Il dispositivo ha anche un altro scopo: distingue Miles in un modo libresco, ma non troppo libresco, dal suo compagno di stanza altrettanto libresco il colonnello, alias Chip (Denny Love), e dai compagni di classe Takumi (Jay Lee), Lara (Sofia Vassilieva) e, ovviamente, la pupilla dei suoi occhi, Alaska (Kristine Froseth, The Society ). Essere intelligente e colto non è particolarmente degno di nota nella nuova scuola di Miles, poiché presto scopre di essere solo un piccolo pesce in uno stagno molto grande. E mentre questo allevia parte dello stigma che ha vissuto nella sua ex scuola, lascia Miles e molti altri personaggi in qualche modo bidimensionali.

Questo problema è esacerbato dalla dipendenza della serie da una sorta di artificio che crea personaggi da alcune eccentricità ampiamente definite, invece di dare loro personalità reali o impregnarli con il tipo di carisma che farebbe desiderare a un lettore o osservatore di saperne di più su di loro. Mentre la narrazione richiede che Miles funzioni come un pezzo di argilla per lo più informe quando la serie inizia, lo stesso non vale per il colonnello e l'Alaska - e in misura minore, Takumi e il preside della scuola, noto come l'Aquila (Timothy Simons). Sono entrambi tagliati dalla stessa stoffa, che attribuisce maggiore importanza al loro dialogo amplificato che ai personaggi che possiedono una profondità emotiva utile.

Questo tipo di caratterizzazione continua a ritmo serrato poiché la serie introduce una faida in corso tra il Colonnello ei giocatori di lacrosse - chiamati "i Weekday Warriors" per la loro capacità di trascorrere i fine settimana a casa con le loro famiglie benestanti. La faida si intensifica quando il codice della scuola di "nessuno ratto" viene presumibilmente infranto, con il risultato che uno dei Weekday Warriors (che sembra sospettosamente come un giovanissimo Noah Emmerich) si ritrova in acqua calda quando un appuntamento a tarda notte con la sua ragazza è interrotto dall'Aquila. Gli atleti pensano naturalmente che la colpa sia del colonnello e decidono di sfogare le loro frustrazioni su Miles, che finisce per essere offeso e successivamente scopre che Alaska non è l'amante dei libri spensierata che lei progetta.

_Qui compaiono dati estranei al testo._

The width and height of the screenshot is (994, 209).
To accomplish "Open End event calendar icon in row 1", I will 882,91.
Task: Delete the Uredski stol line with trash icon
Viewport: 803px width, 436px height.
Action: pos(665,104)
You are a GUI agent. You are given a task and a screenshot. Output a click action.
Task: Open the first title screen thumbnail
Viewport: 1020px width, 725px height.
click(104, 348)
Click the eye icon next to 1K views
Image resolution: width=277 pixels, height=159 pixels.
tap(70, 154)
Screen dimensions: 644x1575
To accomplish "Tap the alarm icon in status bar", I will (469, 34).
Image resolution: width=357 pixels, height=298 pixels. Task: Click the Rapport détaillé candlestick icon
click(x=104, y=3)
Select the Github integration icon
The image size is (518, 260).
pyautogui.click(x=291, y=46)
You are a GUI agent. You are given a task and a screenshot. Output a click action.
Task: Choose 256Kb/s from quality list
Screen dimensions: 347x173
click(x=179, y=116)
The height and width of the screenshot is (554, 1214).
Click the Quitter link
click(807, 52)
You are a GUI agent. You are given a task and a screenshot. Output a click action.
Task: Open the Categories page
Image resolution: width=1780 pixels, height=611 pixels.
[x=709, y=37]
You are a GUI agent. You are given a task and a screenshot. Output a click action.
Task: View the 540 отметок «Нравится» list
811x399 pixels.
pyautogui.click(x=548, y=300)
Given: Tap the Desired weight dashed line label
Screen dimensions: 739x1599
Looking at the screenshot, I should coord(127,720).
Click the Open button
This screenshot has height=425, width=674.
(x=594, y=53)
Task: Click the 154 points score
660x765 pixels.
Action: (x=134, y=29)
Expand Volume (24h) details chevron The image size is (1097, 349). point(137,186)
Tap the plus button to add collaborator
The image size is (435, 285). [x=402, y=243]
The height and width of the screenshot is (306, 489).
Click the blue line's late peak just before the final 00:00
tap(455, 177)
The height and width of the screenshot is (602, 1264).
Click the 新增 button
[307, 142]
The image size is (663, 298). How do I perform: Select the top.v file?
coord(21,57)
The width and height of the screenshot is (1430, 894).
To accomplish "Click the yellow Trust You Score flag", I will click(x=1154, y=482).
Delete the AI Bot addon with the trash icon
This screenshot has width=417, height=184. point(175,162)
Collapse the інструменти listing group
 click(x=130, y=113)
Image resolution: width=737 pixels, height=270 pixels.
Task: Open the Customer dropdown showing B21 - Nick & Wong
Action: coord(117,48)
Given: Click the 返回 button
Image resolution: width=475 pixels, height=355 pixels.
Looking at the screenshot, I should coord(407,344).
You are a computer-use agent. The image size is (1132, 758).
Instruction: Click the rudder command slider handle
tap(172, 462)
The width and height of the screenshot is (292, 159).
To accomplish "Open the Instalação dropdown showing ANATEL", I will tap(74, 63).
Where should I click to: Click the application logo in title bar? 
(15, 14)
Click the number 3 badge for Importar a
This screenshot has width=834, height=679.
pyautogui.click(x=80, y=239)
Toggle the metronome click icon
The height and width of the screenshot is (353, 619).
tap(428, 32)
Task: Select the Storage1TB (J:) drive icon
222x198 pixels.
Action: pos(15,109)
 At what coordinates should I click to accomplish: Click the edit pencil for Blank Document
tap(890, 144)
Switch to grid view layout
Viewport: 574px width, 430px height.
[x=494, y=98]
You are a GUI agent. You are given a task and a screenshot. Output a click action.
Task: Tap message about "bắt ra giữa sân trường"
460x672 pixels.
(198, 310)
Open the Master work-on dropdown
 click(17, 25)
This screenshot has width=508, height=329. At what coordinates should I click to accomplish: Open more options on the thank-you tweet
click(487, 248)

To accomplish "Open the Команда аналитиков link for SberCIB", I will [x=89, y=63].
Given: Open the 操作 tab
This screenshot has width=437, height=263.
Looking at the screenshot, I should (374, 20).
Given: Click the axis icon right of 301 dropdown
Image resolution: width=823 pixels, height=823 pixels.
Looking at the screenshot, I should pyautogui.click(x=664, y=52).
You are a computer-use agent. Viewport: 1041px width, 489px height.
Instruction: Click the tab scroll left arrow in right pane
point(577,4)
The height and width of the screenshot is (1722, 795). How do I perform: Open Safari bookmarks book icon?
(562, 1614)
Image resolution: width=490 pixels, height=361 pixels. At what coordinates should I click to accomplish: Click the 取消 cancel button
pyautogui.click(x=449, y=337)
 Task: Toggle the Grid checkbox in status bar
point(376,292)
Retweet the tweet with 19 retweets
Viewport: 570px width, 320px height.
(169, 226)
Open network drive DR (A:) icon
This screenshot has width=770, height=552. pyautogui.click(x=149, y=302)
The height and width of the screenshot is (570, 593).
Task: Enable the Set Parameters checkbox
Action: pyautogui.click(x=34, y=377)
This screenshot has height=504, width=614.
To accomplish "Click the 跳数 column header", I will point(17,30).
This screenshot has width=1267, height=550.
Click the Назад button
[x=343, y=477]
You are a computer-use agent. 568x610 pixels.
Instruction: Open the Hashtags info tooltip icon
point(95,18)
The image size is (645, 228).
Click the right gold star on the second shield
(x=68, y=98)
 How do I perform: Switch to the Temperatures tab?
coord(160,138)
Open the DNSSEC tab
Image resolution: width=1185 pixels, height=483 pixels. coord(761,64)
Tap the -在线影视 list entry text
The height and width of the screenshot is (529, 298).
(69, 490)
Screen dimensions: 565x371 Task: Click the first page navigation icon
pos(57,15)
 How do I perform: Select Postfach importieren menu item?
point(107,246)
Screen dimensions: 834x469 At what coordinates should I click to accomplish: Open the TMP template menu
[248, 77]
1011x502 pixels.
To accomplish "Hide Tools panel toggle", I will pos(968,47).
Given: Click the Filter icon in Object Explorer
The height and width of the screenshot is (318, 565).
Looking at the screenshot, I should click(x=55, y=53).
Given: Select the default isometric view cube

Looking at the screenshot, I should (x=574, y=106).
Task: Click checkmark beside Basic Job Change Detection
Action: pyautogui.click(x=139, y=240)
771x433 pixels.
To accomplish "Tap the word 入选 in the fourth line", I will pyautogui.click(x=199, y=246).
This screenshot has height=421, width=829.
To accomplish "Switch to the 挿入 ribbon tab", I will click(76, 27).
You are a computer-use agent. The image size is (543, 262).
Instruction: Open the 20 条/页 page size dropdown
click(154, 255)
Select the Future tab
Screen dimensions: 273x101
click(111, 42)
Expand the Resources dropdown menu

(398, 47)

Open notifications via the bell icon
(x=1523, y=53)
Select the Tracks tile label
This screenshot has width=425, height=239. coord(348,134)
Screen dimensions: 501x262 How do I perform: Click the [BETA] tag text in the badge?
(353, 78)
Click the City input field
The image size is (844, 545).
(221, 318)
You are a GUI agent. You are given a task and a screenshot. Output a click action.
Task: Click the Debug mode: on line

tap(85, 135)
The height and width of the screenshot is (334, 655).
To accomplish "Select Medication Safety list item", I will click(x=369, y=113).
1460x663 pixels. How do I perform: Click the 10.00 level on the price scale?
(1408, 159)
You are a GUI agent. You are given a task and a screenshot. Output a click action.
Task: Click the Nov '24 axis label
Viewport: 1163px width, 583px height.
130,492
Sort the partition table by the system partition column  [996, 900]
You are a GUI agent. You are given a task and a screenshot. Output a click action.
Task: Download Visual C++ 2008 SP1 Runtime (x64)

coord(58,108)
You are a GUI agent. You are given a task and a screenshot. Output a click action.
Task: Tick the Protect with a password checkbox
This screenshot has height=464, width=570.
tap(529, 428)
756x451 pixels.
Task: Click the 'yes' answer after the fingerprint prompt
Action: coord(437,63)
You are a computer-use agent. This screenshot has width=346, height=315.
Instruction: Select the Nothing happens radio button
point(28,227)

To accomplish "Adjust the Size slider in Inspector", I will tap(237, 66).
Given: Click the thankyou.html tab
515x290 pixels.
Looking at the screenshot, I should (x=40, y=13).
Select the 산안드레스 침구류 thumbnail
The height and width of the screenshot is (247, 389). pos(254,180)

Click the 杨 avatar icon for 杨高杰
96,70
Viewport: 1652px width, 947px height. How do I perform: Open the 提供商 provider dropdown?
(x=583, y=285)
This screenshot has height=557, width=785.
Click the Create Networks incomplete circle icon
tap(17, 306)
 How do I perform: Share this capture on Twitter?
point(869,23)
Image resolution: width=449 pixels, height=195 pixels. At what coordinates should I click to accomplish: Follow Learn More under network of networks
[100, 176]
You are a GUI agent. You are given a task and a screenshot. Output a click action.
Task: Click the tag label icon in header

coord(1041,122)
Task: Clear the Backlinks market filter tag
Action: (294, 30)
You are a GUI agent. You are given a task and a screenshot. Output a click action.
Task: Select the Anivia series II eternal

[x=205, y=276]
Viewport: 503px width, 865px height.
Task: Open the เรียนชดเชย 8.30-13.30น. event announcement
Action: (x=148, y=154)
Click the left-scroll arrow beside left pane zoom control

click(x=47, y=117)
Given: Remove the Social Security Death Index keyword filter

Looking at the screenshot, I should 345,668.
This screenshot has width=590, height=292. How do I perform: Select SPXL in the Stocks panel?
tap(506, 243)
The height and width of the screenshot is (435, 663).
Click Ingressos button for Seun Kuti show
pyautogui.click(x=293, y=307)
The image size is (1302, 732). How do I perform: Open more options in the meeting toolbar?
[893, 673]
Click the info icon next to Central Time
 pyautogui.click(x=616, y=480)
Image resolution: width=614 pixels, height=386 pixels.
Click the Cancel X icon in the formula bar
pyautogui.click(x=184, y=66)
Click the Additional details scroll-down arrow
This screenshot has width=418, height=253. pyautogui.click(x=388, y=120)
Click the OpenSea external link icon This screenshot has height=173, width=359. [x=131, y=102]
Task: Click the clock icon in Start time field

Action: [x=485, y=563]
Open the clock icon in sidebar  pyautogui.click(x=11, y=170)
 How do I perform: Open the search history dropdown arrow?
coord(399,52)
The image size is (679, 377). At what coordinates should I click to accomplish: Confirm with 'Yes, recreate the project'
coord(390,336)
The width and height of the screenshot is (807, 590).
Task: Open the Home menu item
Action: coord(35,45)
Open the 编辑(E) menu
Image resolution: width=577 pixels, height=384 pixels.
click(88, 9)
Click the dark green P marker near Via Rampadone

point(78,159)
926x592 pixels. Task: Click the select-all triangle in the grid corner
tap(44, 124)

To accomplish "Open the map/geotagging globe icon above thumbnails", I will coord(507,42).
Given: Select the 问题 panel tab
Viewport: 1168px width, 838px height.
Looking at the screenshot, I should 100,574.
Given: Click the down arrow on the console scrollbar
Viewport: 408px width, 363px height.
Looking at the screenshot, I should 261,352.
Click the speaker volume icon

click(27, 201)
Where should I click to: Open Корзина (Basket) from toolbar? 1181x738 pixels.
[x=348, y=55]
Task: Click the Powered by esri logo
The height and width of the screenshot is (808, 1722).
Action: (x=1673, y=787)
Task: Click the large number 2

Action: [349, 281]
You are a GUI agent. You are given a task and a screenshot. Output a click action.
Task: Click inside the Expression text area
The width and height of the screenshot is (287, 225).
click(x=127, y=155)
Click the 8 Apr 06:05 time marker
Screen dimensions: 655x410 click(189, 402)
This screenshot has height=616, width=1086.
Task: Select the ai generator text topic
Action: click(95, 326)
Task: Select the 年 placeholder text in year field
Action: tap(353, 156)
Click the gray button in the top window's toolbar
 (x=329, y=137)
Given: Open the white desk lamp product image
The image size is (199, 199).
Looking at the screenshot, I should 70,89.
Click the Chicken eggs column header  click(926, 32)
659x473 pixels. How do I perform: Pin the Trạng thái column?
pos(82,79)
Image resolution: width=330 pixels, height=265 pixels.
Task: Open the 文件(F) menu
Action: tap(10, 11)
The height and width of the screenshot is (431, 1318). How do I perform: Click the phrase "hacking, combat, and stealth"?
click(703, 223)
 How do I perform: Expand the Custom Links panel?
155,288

Looking For Alaska gioca con le idee di trauma e autenticità, e lo fa in modo tale da suggerire che quest'ultima non è possibile senza la prima. Lo fa mentre si immerge sfacciatamente nelle acque di - ugh - maniaco folletto da sogno da ragazza, il che non aiuta la sua rappresentazione dell'Alaska o del ragazzo che si strugge per lei. Sebbene il suo cast sia immensamente simpatico e più che all'altezza del compito a portata di mano, questa serie limitata non riesce mai a riempire i personaggi o la sua narrativa con una profondità emotiva sufficiente per realizzare ciò che sta cercando di fare.

Looking For Alaska è in streaming esclusivamente su Hulu a partire da venerdì 18 ottobre.